Great writers under covers.


The Cuckoo’s Calling

By Robert Galbraith

A commanding mystery about an Afghan War vet-turned-detective probing the shady underbelly of the fashion world, The Cuckoo’s Calling was extremely well-received upon its release — suspiciously well-received, since debut author Robert Galbraith had spent his life as an officer in the Royal Military Police. Even stranger, he also displayed a gift for describing women’s clothing. After some investigation by London’s Sunday Times, it was revealed that Galbraith is a pseudonym for none other than Joanne —  J. K. —  Rowling. Establishing herself as a worthy contender in the hard-boiled arena, Rowling joyously pulls us into this riveting tale that’s packed with nail-biting suspense and an unforgettable sleuth.
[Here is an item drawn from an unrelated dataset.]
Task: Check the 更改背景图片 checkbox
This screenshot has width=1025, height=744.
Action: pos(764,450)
The Treasure of the Sierra Madre

By B. Traven

About the only thing anyone knows for certain about the mysterious author who called himself B. Traven is that he lived for many years in Mexico, which is where The Treasure of the Sierra Madre is set. In this rollicking tale of adventure, three Americans pan for gold and battle bandits in remote regions. John Huston eventually made the book into a 1948 Oscar-winning film starring Humphrey Bogart.


Her Smoke Rose Up Forever

By James Tiptree, Jr.

Science fiction author Alice Sheldon wrote under the name James Tiptree, Jr., until her death in 1987 at the age of seventy-one. Adopting a masculine pseudonym allowed Sheldon access to a male-dominated genre, echoing the experiences of literary pioneers such as the Brontë sisters and Mary Ann Evans (George Eliot). This collection of the Chicago native’s work showcases her unpredictable imagination and electric prose style, in such works as the milestone “Love Is the Plan, the Plan Is Death.”
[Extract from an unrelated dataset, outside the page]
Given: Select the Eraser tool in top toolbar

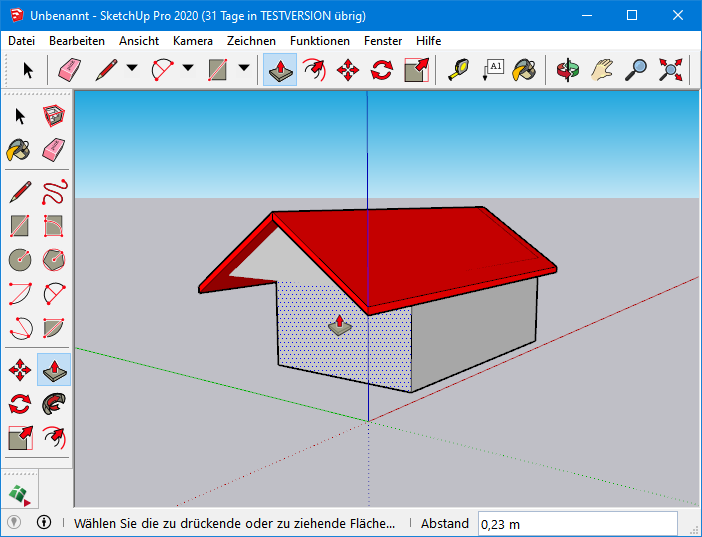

Nom de Plume: A (Secret) History of Pseudonyms

By Carmela Ciuraru

Ciuraru takes readers on a comprehensive and engaging journey through the minds and careers of more than a dozen famous authors — including George Sand, Mark Twain, and George Orwell — who wrote under assumed names. Along the way, we discover not only their reasons, both practical and deeply personal, for obscuring their true identities, but also the peculiar effects that using a pseudonym had on their lives.


The Running Man

By Richard Bachman

It was once believed that authors shouldn’t publish more than one novel a year. But in the 1970s, Stephen King’s prolific output gave the bestselling novelist reason to circumvent this axiom by inventing an alter ego, under whose name additional work could appear. Richard Bachman was born (the name was derived, in part, from Richard Stark, the pseudonym under which Donald E. Westlake wrote his popular Parker capers). This work of suspense is one of Bachman’s most frightening narratives, centering around a reality television show in 2025 in which contestants put their lives on the line.